L'esprit de Lugano souffle-t-il encore sur le parlement? A priori oui, si l'on en croit la décision prise mardi par le Conseil national. Celui-ci a concrétisé la volonté manifestée lors de la session extra-muros de Lugano, en mars 2001, de lancer des projets concrets de politique familiale sur le plan fédéral. Les allocations minimales de 200 francs s'inscrivent dans cette réflexion. Le choix du National va dans la bonne direction, car le système actuel est très disparate. La décision du National marque un pas important vers une simplification du système et l'amélioration de sa transparence. Mais il serait hasardeux de s'en réjouir trop vite, car le chemin est encore long jusqu'à l'introduction de ces allocations unifiées.

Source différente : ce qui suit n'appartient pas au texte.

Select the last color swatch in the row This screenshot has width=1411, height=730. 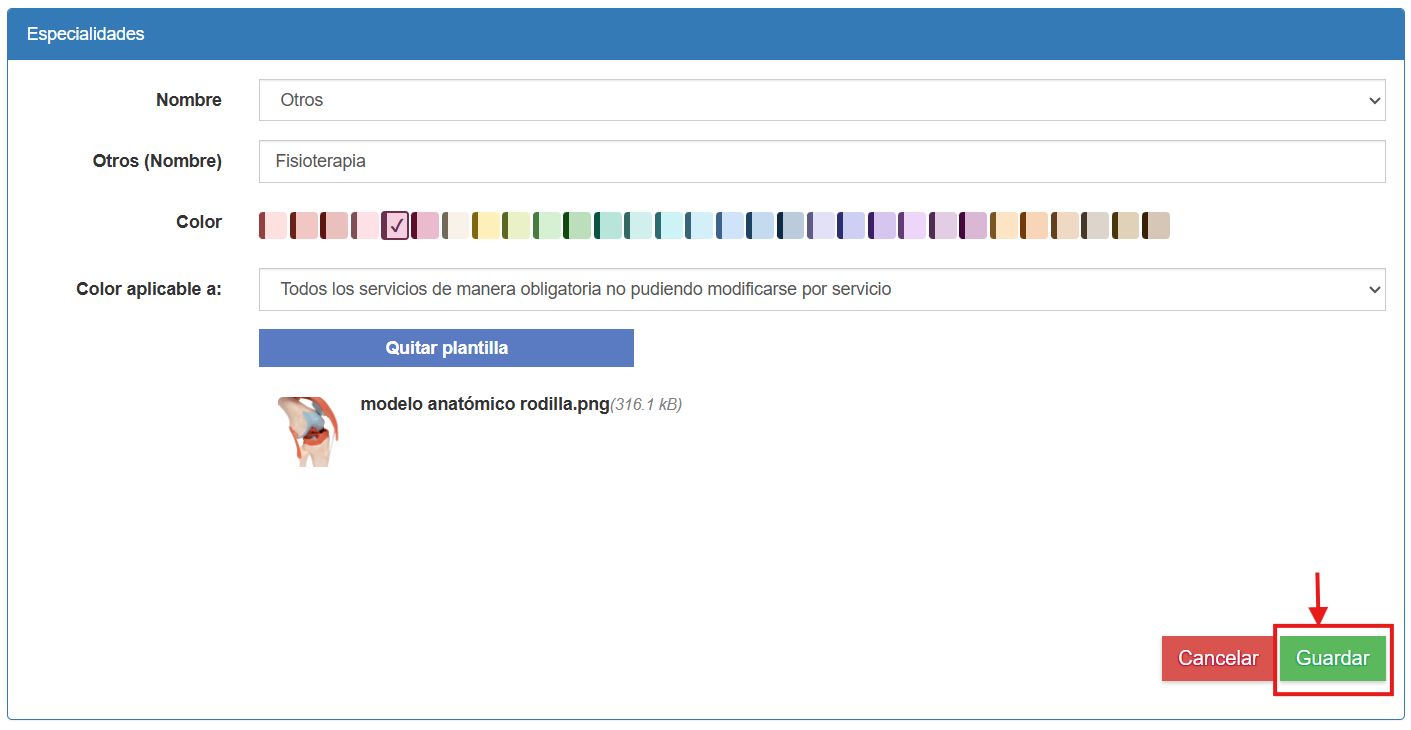click(x=1156, y=225)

Le modèle retenu par le National touche à l'autonomie des cantons, et le Conseil des Etats ne manquera pas de s'en inquiéter. Par ailleurs, les coûts supplémentaires, importants, ne peuvent être mis à la charge exclusive des employeurs sans risquer de pénaliser les PME. Le National a donc voulu que les salariés passent aussi à la caisse. Mais ceux-ci seront-ils prêts à lâcher une partie du revenu de leur travail pour contribuer au financement d'une prestation sociale qui, jusqu'à maintenant, n'a été financée que par les employeurs? Ce débat-là n'a pas encore véritablement eu lieu.